> [The task] The data below must be copied in full and without any change.

[[ Materials provided open ]]

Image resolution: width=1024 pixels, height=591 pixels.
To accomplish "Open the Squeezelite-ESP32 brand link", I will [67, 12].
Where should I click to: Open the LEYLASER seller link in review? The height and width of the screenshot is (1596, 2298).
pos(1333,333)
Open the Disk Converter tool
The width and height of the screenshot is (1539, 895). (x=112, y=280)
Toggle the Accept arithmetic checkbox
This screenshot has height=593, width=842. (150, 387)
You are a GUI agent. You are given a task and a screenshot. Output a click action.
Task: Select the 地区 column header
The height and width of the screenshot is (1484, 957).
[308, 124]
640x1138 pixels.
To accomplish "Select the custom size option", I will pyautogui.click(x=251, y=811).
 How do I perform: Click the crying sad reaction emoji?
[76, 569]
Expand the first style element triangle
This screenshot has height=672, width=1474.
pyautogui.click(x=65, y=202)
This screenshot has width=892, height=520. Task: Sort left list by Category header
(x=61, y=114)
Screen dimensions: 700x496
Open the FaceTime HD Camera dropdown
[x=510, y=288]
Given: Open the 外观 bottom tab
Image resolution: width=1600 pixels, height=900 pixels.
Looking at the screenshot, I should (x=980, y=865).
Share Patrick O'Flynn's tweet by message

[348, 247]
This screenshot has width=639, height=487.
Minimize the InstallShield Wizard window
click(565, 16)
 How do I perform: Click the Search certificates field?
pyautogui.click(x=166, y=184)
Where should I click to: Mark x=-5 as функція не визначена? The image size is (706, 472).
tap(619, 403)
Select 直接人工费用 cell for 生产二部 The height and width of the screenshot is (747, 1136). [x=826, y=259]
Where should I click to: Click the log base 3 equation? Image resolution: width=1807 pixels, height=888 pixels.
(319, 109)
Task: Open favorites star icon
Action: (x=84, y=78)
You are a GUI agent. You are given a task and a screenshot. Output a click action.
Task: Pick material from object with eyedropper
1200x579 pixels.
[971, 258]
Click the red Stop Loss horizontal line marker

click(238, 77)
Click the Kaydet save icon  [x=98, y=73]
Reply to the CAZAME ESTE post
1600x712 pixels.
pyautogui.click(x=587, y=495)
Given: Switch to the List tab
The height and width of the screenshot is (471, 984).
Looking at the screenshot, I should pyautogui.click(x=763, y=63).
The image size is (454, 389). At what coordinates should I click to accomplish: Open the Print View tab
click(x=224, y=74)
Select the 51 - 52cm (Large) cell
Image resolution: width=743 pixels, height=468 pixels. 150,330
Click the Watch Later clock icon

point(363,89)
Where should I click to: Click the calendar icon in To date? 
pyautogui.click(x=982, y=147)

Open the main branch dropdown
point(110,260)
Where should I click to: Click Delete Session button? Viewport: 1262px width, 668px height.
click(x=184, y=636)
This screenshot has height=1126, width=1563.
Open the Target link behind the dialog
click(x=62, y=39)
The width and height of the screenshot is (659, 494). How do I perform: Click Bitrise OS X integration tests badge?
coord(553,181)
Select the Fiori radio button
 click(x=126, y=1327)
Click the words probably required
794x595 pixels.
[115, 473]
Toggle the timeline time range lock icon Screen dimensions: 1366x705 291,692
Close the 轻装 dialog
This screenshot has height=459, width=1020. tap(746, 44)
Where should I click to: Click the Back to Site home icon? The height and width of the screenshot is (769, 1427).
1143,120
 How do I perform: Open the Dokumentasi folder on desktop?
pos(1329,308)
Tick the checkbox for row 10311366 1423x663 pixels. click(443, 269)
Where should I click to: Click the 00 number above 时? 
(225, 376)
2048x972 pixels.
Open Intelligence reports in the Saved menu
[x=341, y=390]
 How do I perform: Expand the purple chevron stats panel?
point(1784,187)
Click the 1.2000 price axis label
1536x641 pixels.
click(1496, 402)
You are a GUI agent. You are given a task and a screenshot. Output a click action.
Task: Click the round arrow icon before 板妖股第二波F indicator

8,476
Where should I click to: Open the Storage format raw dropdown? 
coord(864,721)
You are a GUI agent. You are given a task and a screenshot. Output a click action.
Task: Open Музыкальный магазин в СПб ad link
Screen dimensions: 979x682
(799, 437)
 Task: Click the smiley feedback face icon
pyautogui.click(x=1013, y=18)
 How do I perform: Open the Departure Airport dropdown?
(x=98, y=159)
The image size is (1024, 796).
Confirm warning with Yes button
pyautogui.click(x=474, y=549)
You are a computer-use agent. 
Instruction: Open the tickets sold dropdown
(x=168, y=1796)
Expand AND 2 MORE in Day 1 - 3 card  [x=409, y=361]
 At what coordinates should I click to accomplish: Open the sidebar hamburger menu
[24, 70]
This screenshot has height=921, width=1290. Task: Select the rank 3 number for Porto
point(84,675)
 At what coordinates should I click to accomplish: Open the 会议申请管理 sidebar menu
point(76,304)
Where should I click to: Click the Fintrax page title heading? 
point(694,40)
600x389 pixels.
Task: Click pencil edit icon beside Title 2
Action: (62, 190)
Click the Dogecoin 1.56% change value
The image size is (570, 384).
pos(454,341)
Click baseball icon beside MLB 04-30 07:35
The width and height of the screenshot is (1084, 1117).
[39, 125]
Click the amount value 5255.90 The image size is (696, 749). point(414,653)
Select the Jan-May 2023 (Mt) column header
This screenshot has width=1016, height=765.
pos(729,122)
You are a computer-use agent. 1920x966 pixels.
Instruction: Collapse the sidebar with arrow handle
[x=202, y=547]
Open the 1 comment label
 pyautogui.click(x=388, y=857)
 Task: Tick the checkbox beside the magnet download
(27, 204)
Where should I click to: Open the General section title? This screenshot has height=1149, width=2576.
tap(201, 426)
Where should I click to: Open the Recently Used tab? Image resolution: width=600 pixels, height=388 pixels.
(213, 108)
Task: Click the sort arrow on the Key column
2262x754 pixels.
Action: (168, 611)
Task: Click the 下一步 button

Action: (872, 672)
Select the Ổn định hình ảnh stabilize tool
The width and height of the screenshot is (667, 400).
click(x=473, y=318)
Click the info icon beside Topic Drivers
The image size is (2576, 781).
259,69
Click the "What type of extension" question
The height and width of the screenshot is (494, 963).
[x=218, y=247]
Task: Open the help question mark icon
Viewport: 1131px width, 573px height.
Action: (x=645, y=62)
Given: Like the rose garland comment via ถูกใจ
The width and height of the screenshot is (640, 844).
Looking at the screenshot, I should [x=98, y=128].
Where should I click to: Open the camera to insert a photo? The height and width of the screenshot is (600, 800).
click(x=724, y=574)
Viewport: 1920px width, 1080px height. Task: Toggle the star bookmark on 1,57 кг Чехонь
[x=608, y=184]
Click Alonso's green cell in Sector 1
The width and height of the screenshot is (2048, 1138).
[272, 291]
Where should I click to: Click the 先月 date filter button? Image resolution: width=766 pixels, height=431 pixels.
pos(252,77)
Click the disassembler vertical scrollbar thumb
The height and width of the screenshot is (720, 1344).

[[ Materials provided closed ]]

> [Finished exercise]
Image resolution: width=1024 pixels, height=591 pixels.
To accomplish "Open the Squeezelite-ESP32 brand link", I will [67, 12].
Where should I click to: Open the LEYLASER seller link in review? The height and width of the screenshot is (1596, 2298).
pos(1333,333)
Open the Disk Converter tool
The width and height of the screenshot is (1539, 895). (x=112, y=280)
Toggle the Accept arithmetic checkbox
This screenshot has height=593, width=842. (150, 387)
You are a GUI agent. You are given a task and a screenshot. Output a click action.
Task: Select the 地区 column header
The height and width of the screenshot is (1484, 957).
[308, 124]
640x1138 pixels.
To accomplish "Select the custom size option", I will pyautogui.click(x=251, y=811).
 How do I perform: Click the crying sad reaction emoji?
[76, 569]
Expand the first style element triangle
This screenshot has height=672, width=1474.
pyautogui.click(x=65, y=202)
This screenshot has width=892, height=520. Task: Sort left list by Category header
(x=61, y=114)
Screen dimensions: 700x496
Open the FaceTime HD Camera dropdown
[x=510, y=288]
Given: Open the 外观 bottom tab
Image resolution: width=1600 pixels, height=900 pixels.
Looking at the screenshot, I should (x=980, y=865).
Share Patrick O'Flynn's tweet by message

[348, 247]
This screenshot has width=639, height=487.
Minimize the InstallShield Wizard window
click(565, 16)
 How do I perform: Click the Search certificates field?
pyautogui.click(x=166, y=184)
Where should I click to: Mark x=-5 as функція не визначена? The image size is (706, 472).
tap(619, 403)
Select 直接人工费用 cell for 生产二部 The height and width of the screenshot is (747, 1136). [x=826, y=259]
Where should I click to: Click the log base 3 equation? Image resolution: width=1807 pixels, height=888 pixels.
(319, 109)
Task: Open favorites star icon
Action: (x=84, y=78)
You are a GUI agent. You are given a task and a screenshot. Output a click action.
Task: Pick material from object with eyedropper
1200x579 pixels.
[971, 258]
Click the red Stop Loss horizontal line marker

click(238, 77)
Click the Kaydet save icon  [x=98, y=73]
Reply to the CAZAME ESTE post
1600x712 pixels.
pyautogui.click(x=587, y=495)
Given: Switch to the List tab
The height and width of the screenshot is (471, 984).
Looking at the screenshot, I should pyautogui.click(x=763, y=63).
The image size is (454, 389). At what coordinates should I click to accomplish: Open the Print View tab
click(x=224, y=74)
Select the 51 - 52cm (Large) cell
Image resolution: width=743 pixels, height=468 pixels. 150,330
Click the Watch Later clock icon

point(363,89)
Where should I click to: Click the calendar icon in To date? 
pyautogui.click(x=982, y=147)

Open the main branch dropdown
point(110,260)
Where should I click to: Click Delete Session button? Viewport: 1262px width, 668px height.
click(x=184, y=636)
This screenshot has height=1126, width=1563.
Open the Target link behind the dialog
click(x=62, y=39)
The width and height of the screenshot is (659, 494). How do I perform: Click Bitrise OS X integration tests badge?
coord(553,181)
Select the Fiori radio button
 click(x=126, y=1327)
Click the words probably required
794x595 pixels.
[115, 473]
Toggle the timeline time range lock icon Screen dimensions: 1366x705 291,692
Close the 轻装 dialog
This screenshot has height=459, width=1020. tap(746, 44)
Where should I click to: Click the Back to Site home icon? The height and width of the screenshot is (769, 1427).
1143,120
 How do I perform: Open the Dokumentasi folder on desktop?
pos(1329,308)
Tick the checkbox for row 10311366 1423x663 pixels. click(443, 269)
Where should I click to: Click the 00 number above 时? 
(225, 376)
2048x972 pixels.
Open Intelligence reports in the Saved menu
[x=341, y=390]
 How do I perform: Expand the purple chevron stats panel?
point(1784,187)
Click the 1.2000 price axis label
1536x641 pixels.
click(1496, 402)
You are a GUI agent. You are given a task and a screenshot. Output a click action.
Task: Click the round arrow icon before 板妖股第二波F indicator

8,476
Where should I click to: Open the Storage format raw dropdown? 
coord(864,721)
You are a GUI agent. You are given a task and a screenshot. Output a click action.
Task: Open Музыкальный магазин в СПб ad link
Screen dimensions: 979x682
(799, 437)
 Task: Click the smiley feedback face icon
pyautogui.click(x=1013, y=18)
 How do I perform: Open the Departure Airport dropdown?
(x=98, y=159)
The image size is (1024, 796).
Confirm warning with Yes button
pyautogui.click(x=474, y=549)
You are a computer-use agent. 
Instruction: Open the tickets sold dropdown
(x=168, y=1796)
Expand AND 2 MORE in Day 1 - 3 card  [x=409, y=361]
 At what coordinates should I click to accomplish: Open the sidebar hamburger menu
[24, 70]
This screenshot has height=921, width=1290. Task: Select the rank 3 number for Porto
point(84,675)
 At what coordinates should I click to accomplish: Open the 会议申请管理 sidebar menu
point(76,304)
Where should I click to: Click the Fintrax page title heading? 
point(694,40)
600x389 pixels.
Task: Click pencil edit icon beside Title 2
Action: (62, 190)
Click the Dogecoin 1.56% change value
The image size is (570, 384).
pos(454,341)
Click baseball icon beside MLB 04-30 07:35
The width and height of the screenshot is (1084, 1117).
[39, 125]
Click the amount value 5255.90 The image size is (696, 749). point(414,653)
Select the Jan-May 2023 (Mt) column header
This screenshot has width=1016, height=765.
pos(729,122)
You are a computer-use agent. 1920x966 pixels.
Instruction: Collapse the sidebar with arrow handle
[x=202, y=547]
Open the 1 comment label
 pyautogui.click(x=388, y=857)
 Task: Tick the checkbox beside the magnet download
(27, 204)
Where should I click to: Open the General section title? This screenshot has height=1149, width=2576.
tap(201, 426)
Where should I click to: Open the Recently Used tab? Image resolution: width=600 pixels, height=388 pixels.
(213, 108)
Task: Click the sort arrow on the Key column
2262x754 pixels.
Action: (168, 611)
Task: Click the 下一步 button

Action: (872, 672)
Select the Ổn định hình ảnh stabilize tool
The width and height of the screenshot is (667, 400).
click(x=473, y=318)
Click the info icon beside Topic Drivers
The image size is (2576, 781).
259,69
Click the "What type of extension" question
The height and width of the screenshot is (494, 963).
[x=218, y=247]
Task: Open the help question mark icon
Viewport: 1131px width, 573px height.
Action: (x=645, y=62)
Given: Like the rose garland comment via ถูกใจ
The width and height of the screenshot is (640, 844).
Looking at the screenshot, I should [x=98, y=128].
Where should I click to: Open the camera to insert a photo? The height and width of the screenshot is (600, 800).
click(x=724, y=574)
Viewport: 1920px width, 1080px height. Task: Toggle the star bookmark on 1,57 кг Чехонь
[x=608, y=184]
Click Alonso's green cell in Sector 1
The width and height of the screenshot is (2048, 1138).
[272, 291]
Where should I click to: Click the 先月 date filter button? Image resolution: width=766 pixels, height=431 pixels.
pos(252,77)
Click the disassembler vertical scrollbar thumb
The height and width of the screenshot is (720, 1344).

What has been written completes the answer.